Maybe he should go next door. That way he wouldn’t see her. Wouldn’t flirt with temptation. He could cook on his neighbor’s grill and courier the steaks over….
“I talked to Scott Markovich today.”
The kid who’d beat up his stepdad. The bastard dad was going to live. Thank God. As it stood, Scott had been charged with assault, which was a lot better than murder.
And talking about work was a lot better than…anything else.
“And?”
“I think he’s protecting his mother.”
“She was out of town when the incident took place.”
Audrey’s hair fell forward across her shoulder as she shook her head.
“I don’t think so.
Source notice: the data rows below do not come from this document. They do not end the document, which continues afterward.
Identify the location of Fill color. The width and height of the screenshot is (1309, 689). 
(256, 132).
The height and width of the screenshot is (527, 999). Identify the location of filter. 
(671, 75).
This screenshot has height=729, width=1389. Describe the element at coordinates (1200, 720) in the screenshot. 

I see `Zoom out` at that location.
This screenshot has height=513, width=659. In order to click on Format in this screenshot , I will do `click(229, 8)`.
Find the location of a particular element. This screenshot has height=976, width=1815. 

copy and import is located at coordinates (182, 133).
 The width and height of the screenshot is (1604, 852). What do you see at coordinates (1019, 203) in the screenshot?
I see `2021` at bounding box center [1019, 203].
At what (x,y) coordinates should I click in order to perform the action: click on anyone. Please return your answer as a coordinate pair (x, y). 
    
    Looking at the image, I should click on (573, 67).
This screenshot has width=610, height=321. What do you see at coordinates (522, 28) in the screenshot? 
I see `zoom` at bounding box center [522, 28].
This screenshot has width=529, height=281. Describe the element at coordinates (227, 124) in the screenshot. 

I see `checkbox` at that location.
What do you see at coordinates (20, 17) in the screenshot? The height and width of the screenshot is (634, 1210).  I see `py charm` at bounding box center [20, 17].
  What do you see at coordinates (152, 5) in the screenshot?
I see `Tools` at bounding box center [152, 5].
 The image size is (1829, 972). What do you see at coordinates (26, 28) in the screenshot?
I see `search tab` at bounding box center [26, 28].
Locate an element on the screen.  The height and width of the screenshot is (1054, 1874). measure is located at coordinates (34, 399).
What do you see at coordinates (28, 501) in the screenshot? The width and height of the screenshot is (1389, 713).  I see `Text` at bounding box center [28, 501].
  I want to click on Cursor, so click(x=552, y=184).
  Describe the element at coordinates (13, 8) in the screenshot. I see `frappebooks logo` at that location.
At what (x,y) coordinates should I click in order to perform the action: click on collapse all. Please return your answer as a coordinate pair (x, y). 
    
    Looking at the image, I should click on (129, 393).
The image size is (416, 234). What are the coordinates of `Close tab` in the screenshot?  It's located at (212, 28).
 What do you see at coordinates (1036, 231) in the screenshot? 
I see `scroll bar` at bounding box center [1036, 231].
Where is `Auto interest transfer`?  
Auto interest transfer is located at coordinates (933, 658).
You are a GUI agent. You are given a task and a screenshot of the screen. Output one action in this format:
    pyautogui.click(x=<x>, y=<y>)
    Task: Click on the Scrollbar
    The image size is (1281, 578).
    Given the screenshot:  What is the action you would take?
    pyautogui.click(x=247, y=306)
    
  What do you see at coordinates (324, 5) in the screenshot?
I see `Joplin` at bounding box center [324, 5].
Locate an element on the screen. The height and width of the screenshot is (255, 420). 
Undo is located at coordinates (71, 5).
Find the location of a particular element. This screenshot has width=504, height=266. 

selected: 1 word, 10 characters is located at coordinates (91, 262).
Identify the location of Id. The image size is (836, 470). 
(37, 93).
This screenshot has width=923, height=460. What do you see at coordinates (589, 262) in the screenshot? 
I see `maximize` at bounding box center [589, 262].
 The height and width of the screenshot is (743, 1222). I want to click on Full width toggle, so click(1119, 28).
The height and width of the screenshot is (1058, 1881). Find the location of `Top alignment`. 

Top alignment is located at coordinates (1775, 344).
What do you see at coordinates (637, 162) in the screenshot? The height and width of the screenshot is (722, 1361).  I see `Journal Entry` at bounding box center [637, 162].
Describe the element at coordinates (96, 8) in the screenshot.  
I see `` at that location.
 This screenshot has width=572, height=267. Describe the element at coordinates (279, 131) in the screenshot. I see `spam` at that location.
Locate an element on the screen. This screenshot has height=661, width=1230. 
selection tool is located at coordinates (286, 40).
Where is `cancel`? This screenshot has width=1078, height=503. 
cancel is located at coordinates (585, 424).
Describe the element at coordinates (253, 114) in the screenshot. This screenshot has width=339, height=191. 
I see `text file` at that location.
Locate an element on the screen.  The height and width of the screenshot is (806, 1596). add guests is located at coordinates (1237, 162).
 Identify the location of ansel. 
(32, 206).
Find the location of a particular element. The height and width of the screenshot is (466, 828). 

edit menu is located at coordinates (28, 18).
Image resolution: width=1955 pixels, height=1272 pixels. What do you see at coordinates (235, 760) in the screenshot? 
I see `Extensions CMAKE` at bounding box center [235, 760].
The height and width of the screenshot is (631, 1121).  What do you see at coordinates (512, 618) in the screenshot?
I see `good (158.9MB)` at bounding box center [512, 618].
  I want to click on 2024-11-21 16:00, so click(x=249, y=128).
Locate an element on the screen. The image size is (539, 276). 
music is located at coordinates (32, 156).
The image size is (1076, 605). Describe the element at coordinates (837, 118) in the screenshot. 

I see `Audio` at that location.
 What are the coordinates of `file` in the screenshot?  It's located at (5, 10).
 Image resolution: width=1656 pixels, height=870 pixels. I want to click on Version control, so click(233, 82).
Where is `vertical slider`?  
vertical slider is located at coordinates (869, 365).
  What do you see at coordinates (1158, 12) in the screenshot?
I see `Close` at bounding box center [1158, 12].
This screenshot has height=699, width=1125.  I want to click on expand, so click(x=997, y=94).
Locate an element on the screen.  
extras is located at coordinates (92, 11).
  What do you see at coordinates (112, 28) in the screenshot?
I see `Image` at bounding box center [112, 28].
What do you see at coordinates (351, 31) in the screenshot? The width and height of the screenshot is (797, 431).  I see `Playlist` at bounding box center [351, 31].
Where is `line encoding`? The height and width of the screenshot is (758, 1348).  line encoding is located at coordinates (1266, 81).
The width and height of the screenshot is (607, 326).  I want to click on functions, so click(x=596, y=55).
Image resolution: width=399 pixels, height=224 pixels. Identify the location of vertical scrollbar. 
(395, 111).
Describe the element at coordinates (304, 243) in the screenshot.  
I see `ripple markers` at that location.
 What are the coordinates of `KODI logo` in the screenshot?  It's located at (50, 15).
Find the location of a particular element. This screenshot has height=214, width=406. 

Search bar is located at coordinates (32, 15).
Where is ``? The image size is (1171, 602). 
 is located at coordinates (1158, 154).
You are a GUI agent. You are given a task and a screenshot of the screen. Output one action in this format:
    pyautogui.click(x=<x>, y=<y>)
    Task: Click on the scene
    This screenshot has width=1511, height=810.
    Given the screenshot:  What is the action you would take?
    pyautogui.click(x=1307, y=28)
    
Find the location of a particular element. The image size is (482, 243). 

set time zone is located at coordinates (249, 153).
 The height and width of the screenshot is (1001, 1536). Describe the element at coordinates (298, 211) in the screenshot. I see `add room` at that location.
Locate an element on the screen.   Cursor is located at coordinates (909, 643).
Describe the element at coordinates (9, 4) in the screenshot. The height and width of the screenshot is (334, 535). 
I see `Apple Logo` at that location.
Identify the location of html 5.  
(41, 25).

I think she was there. I think she’d been drinking again.”
“I thought the court ordered that she’d lose custody of Scott if she went back on the juice.”
“Right.”
Realization dawned and Ryan blurted, “She knows what happened that night.”
“I think so.”
“And she won’t speak up because she was drunk.”
Audrey shrugged.
“She knows what that SOB was going to do to her son.”
“That’s my guess.”
Ryan swore, his mind racing ahead—and back at the same time. Going over the reports he’d practically memorized, looking for clues he’d missed. Trying to figure out how he was going to prove Audrey’s theory.
“Her sister wasn’t her only alibi. There was the bus driver who took her to Detroit,” he reminded her.
And maybe the guy was dating the sister. Or had lied for favors. Maybe he’d been drinking on the job and couldn’t remember who he’d transported and had lied to save his ass.
Maybe…
“There was the woman who sold her the ticket, too,” she added.
Didn’t mean she got on the bus. “No passengers remembered her.”
“It was the middle of the night,” Audrey said, not that he hadn’t already been thinking the same thing himself.
“There were only two of them and they were both asleep,” he finished for her.
The evidence was mostly circumstantial. But Scott had openly threatened to kill his stepdad the previous year. And there was no denying that the kid had used the crowbar on the man’s back. The only question was why.